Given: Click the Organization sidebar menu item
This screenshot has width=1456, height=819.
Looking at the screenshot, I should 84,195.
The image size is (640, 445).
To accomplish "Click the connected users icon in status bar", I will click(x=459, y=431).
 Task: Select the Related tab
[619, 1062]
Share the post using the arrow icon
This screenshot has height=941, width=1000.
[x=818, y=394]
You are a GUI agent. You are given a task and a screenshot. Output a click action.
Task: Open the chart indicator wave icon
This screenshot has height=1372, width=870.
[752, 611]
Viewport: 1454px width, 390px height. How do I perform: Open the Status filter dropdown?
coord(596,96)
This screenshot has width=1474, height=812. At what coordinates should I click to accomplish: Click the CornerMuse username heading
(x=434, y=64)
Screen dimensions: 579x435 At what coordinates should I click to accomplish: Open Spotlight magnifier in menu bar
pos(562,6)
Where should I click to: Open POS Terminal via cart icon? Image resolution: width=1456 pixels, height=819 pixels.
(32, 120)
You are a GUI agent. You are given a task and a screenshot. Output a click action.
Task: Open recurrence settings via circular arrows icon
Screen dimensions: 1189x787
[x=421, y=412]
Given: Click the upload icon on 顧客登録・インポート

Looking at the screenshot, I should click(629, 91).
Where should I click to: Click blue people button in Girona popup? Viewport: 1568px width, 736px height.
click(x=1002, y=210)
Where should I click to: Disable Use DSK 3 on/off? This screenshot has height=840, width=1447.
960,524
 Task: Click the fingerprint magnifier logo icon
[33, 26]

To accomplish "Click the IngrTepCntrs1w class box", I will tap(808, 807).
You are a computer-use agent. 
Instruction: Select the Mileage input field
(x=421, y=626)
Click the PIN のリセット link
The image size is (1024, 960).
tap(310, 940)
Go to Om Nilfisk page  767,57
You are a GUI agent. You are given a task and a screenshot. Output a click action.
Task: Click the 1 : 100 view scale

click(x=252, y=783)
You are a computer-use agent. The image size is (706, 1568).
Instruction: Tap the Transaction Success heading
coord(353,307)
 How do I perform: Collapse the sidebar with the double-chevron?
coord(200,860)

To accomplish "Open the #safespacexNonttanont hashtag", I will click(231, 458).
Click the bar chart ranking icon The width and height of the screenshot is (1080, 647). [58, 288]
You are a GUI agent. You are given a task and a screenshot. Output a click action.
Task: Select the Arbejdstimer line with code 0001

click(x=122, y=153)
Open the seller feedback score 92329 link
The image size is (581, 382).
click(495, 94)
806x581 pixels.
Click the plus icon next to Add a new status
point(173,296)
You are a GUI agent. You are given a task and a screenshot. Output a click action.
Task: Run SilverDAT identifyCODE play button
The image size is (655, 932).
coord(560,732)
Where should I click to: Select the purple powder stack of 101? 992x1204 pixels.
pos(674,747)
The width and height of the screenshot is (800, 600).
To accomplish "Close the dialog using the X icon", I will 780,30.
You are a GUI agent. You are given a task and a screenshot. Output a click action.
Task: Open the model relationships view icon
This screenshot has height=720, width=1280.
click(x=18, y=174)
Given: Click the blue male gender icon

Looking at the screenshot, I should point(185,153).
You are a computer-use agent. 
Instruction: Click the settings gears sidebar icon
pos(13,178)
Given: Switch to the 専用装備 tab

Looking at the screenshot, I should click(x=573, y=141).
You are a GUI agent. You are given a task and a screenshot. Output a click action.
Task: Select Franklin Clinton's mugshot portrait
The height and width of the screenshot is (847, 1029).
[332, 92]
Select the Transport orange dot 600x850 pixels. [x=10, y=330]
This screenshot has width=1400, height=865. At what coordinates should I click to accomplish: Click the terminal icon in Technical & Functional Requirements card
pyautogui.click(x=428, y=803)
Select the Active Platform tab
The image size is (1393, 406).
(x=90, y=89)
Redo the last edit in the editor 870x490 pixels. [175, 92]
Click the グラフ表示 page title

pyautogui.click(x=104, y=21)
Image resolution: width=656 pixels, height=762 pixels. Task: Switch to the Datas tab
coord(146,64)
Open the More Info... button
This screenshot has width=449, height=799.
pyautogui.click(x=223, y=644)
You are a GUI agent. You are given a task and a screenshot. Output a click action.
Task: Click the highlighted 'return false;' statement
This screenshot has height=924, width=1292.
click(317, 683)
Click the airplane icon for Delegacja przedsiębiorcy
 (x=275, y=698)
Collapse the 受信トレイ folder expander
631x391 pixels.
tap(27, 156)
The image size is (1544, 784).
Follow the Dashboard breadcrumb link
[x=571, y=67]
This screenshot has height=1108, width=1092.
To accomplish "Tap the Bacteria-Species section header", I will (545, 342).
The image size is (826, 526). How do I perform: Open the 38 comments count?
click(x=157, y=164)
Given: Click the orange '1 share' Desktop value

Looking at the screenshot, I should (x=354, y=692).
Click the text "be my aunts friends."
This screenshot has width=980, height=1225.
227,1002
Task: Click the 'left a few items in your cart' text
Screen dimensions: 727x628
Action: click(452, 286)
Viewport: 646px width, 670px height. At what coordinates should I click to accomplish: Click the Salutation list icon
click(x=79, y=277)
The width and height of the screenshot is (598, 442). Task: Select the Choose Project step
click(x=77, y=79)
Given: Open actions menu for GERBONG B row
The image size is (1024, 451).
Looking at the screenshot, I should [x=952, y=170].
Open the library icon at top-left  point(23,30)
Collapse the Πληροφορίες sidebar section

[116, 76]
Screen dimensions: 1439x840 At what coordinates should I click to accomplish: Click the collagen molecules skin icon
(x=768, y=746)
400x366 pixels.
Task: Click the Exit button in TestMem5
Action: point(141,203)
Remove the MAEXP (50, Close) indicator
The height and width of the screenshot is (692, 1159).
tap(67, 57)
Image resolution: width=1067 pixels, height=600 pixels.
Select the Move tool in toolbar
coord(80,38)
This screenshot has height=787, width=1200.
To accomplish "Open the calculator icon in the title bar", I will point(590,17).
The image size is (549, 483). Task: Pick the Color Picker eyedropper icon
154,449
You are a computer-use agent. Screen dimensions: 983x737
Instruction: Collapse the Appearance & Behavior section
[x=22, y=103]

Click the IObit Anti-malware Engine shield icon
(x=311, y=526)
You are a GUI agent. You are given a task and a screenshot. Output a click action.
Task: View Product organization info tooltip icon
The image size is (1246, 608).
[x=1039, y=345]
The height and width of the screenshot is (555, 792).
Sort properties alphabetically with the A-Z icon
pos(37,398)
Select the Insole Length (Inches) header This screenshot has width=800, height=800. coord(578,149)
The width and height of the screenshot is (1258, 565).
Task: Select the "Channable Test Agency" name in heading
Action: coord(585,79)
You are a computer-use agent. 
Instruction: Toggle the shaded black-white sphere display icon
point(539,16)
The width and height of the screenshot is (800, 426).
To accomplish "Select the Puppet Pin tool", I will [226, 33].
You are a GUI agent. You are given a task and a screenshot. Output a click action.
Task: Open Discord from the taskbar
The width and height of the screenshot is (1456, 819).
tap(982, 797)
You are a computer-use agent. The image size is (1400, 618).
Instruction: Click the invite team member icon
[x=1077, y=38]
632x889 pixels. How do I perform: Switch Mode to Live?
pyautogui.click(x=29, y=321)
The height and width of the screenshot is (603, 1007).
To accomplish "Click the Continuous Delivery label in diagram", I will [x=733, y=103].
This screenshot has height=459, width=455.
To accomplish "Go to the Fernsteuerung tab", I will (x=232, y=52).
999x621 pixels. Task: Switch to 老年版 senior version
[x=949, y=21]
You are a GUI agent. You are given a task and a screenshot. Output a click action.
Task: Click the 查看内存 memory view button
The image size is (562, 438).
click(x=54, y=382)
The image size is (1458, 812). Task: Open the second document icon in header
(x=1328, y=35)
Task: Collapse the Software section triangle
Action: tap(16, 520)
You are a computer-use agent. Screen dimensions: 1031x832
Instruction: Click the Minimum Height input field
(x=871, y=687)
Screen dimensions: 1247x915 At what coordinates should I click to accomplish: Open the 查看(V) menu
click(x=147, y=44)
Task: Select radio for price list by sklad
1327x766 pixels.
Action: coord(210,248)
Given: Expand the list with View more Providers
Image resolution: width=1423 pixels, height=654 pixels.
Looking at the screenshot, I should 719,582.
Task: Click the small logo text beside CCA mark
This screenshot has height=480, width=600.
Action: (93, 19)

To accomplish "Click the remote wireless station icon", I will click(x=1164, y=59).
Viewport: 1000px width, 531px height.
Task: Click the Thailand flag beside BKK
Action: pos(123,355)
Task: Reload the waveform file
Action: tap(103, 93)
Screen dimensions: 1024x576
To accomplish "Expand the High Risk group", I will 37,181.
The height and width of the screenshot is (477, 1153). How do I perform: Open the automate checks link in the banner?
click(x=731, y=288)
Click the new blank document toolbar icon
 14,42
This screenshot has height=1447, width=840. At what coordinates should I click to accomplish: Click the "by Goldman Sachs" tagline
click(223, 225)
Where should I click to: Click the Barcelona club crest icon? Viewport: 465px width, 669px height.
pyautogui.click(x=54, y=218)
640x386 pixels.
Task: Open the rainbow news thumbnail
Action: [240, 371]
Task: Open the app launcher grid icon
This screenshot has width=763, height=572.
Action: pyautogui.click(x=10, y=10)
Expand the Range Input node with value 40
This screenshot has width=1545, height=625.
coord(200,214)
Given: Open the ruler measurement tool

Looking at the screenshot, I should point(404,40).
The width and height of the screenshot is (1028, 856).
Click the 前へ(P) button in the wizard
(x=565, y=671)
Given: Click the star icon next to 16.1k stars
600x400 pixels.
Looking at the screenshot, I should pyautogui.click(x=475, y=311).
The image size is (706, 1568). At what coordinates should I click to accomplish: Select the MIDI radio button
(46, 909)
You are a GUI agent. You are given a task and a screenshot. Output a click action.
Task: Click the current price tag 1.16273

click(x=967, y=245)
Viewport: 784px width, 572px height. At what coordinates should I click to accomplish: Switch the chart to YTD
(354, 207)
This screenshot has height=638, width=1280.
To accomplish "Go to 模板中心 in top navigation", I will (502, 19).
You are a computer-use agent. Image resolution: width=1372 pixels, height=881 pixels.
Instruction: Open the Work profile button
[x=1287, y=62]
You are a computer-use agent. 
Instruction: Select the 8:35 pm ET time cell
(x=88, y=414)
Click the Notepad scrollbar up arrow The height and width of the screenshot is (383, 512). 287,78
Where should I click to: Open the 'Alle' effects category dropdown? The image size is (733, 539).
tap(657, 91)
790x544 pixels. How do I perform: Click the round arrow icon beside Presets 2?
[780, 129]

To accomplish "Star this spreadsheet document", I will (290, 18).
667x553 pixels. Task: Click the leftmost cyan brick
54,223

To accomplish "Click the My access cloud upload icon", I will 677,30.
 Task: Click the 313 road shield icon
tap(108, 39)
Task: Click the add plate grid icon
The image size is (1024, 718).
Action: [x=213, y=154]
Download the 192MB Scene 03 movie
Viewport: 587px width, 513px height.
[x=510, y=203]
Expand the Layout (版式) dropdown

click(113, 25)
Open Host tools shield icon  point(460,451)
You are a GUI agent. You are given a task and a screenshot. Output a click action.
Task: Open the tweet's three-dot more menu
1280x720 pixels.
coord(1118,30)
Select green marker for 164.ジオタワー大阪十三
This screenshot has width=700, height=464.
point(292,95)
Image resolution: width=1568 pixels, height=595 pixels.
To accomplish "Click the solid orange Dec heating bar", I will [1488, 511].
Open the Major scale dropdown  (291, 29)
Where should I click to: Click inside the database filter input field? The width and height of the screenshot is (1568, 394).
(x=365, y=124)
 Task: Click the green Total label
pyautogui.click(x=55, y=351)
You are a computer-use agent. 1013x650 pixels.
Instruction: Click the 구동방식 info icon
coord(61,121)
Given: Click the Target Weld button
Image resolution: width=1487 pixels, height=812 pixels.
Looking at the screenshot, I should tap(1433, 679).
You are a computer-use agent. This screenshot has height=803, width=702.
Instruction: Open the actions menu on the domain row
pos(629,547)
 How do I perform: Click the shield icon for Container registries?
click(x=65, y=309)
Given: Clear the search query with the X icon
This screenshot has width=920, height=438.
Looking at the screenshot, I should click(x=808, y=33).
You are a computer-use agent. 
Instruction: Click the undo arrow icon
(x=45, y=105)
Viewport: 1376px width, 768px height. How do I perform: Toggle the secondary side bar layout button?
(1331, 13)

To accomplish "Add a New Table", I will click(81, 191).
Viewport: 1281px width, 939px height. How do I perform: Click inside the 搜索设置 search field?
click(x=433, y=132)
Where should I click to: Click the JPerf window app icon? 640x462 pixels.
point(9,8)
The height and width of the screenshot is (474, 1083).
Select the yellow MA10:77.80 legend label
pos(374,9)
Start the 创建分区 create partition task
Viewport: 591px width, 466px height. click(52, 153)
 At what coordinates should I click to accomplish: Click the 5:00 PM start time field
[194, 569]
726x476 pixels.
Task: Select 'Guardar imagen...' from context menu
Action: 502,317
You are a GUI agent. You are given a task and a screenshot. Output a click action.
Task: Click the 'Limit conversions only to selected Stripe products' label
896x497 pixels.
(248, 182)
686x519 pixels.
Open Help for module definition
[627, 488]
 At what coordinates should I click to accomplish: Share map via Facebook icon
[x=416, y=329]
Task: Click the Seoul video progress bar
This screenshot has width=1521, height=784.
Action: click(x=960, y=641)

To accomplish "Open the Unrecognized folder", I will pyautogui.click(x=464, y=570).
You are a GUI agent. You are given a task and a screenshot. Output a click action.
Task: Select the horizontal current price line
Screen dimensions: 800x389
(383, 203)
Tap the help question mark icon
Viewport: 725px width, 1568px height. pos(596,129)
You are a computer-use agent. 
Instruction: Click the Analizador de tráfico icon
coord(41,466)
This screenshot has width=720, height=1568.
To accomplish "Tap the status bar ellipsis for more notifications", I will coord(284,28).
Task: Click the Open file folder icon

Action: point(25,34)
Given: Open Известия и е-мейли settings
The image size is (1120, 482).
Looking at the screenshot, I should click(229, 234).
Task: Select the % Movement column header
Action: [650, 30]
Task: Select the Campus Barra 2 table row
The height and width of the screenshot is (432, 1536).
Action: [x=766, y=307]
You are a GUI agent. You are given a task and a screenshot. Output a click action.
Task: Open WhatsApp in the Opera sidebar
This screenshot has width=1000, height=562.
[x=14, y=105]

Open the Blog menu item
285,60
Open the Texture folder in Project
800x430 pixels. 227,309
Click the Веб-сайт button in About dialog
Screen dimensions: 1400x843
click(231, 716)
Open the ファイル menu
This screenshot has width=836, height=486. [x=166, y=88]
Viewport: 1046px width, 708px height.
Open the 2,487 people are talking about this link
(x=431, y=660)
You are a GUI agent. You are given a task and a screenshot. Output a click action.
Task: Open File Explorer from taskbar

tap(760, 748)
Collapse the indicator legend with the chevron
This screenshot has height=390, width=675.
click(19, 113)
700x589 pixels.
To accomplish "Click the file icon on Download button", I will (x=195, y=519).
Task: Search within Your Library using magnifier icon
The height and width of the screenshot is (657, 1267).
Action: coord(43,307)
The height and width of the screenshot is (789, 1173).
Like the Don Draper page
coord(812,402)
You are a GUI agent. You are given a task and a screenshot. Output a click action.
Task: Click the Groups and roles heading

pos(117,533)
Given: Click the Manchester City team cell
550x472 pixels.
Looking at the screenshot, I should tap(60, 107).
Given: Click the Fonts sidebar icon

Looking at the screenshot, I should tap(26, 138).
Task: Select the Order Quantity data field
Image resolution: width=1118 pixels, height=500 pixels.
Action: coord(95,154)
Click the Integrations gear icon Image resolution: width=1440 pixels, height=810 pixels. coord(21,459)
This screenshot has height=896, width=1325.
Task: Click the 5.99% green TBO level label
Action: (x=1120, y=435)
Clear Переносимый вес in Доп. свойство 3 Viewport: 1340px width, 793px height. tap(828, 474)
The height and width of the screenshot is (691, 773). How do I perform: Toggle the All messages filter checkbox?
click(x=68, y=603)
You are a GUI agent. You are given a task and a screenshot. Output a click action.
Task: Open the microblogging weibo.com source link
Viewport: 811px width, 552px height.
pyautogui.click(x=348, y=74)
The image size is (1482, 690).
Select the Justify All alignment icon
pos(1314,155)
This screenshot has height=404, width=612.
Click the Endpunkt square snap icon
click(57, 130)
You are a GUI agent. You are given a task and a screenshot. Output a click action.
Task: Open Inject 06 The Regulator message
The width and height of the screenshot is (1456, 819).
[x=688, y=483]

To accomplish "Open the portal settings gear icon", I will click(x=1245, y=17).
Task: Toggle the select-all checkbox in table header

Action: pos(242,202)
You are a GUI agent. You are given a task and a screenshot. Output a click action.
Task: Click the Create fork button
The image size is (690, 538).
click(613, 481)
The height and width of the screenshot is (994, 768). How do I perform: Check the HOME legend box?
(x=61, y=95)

Task objective: Only one stretch of the data above is needed. Restate it word for word, from the line containing "Screen dimensions: 1400x843" through the line containing "Given: Click the Manchester City team cell", both ends included.

Answer box:
Screen dimensions: 1400x843
click(231, 716)
Open the ファイル menu
This screenshot has width=836, height=486. [x=166, y=88]
Viewport: 1046px width, 708px height.
Open the 2,487 people are talking about this link
(x=431, y=660)
You are a GUI agent. You are given a task and a screenshot. Output a click action.
Task: Open File Explorer from taskbar

tap(760, 748)
Collapse the indicator legend with the chevron
This screenshot has height=390, width=675.
click(19, 113)
700x589 pixels.
To accomplish "Click the file icon on Download button", I will (x=195, y=519).
Task: Search within Your Library using magnifier icon
The height and width of the screenshot is (657, 1267).
Action: coord(43,307)
The height and width of the screenshot is (789, 1173).
Like the Don Draper page
coord(812,402)
You are a GUI agent. You are given a task and a screenshot. Output a click action.
Task: Click the Groups and roles heading

pos(117,533)
Given: Click the Manchester City team cell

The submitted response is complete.